Putin as a choice:  Throw in with the managed global economy/ new world order, or go it alone or with China and the BRICs and wait for the West to implode when the economic system goes out of model parameters.

Trouble is, he doesn’t know what those parameters are because Snowden can only tell him so much and how the models run…no telling.

So we put the whole thing on simmer for a couple of more weeks while Ukraine becomes NATO and the Russians move things along in background, beefing in Crimea, and we sit back to watch the Dow follow the other indices to new highs shortly.

Then all the generals and others who are well-connected, in background, can load up on shorts and we will have another crisis (a month or two), billions more pocketed, and so the world turns.

Human progress is thus the replacement of clubs and sticks with nukes and software.  Not sure if that’s much to be proud of, but it is what it is.

Strategic Stockpiles

Meantime, our framing of present history as the “Manufacturer’s Resource Wars” continues with this addendum from our Winnipeg news analyst:

Dear Mr.
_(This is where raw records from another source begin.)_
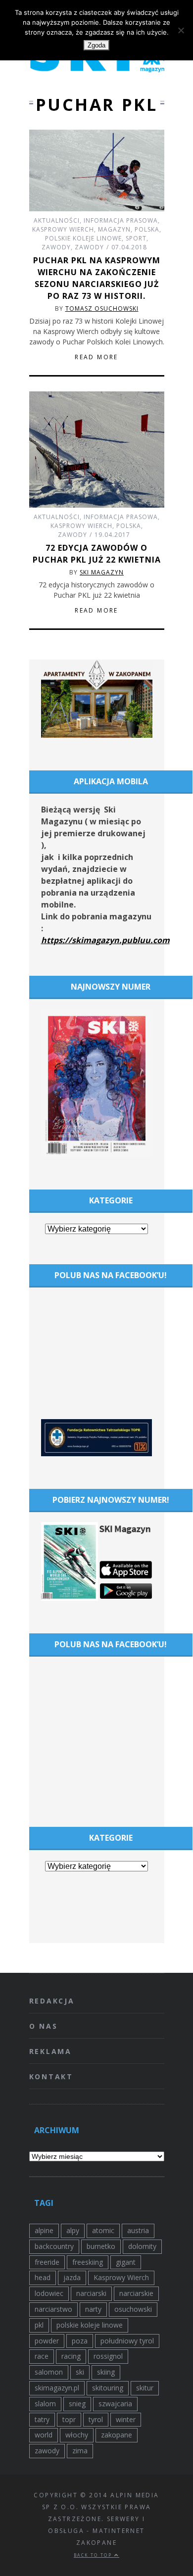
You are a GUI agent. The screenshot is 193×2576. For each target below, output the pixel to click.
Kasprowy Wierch (63, 229)
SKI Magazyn (102, 572)
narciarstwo (53, 2309)
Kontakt (51, 2076)
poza (80, 2340)
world (43, 2434)
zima (80, 2450)
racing (71, 2356)
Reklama (50, 2051)
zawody (47, 2450)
Ure,

Titanium dioxide appears to have many uses and the BBC reports of Americans who have been convicted of selling production methods to the Chinese government-owned Pangang Group. Here is one of the numerous Chinese patents the Group has that appears on the “patent information provider” Ipexl site

Regards,

And yes, China still wants the Senkaku Islands, so that’s not going away either.

Short Takes

Yes sir, that global warming is causing problems, fo sho.  We have the Great Lakes set to flood from all that “climate change” that’s been falling.

I’m telling you, it’s the Ure Minimum of solar output, but no one believes yet.

Now for the Exciting Stuff

I know – skip the who cares murder trial halfway around the word (who dreams up this as a “lead story” for God’s sake?) and let’s get down to the real schiznit.

Nonfarm business sector labor productivity increased at a 1.8 percent annual rate during the fourth quarter of 2013, the U.S. Bureau of Labor Statistics reported today. The increase in productivity reflects increases of 3.4 percent in output and 1.6 percent in hours worked. (All quarterly percent changes in this release are seasonally adjusted annual rates.) From the fourth quarter of 2012 to the fourth quarter of 2013, productivity increased 1.3 percent as output and hours worked rose 2.9 percent and 1.7 percent, respectively. (See table A.) Annual average productivity increased 0.5 percent from 2012 to 2013.

Most market analyst can’t figure out what this means, either.  The truth is, as productivity goes up, unit labor costs go down (good for profits of the corpsters) but the jobs picture gets worse for the bipeds, and the robots are coming to scrfew us all to the wall and no one is ready for them.

But I digress.

Stock futures were up 38-points, but since the Dow closed Wednesday down 36 points….

Which gets us to the profound truth I’m afraid to let out of the bag —but here goes anyway.

There was no point to Wednesday. 

Yesterday could be wiped from history and except for the rug rats that popped, to pay the greens fees for the pediatricians, would anyone have missed the day? 

ViceGrips and doobies all around, then.  (In Wa and Co. only, of course.)

Which is why I’;m going gambling in a legit casino.  At least there, I know who’s after my money (the dealers and the slot techs).

It’s a far more honest place than outside the Casino and trying to figure whazzup from the headlines.  Of this you can be sURE.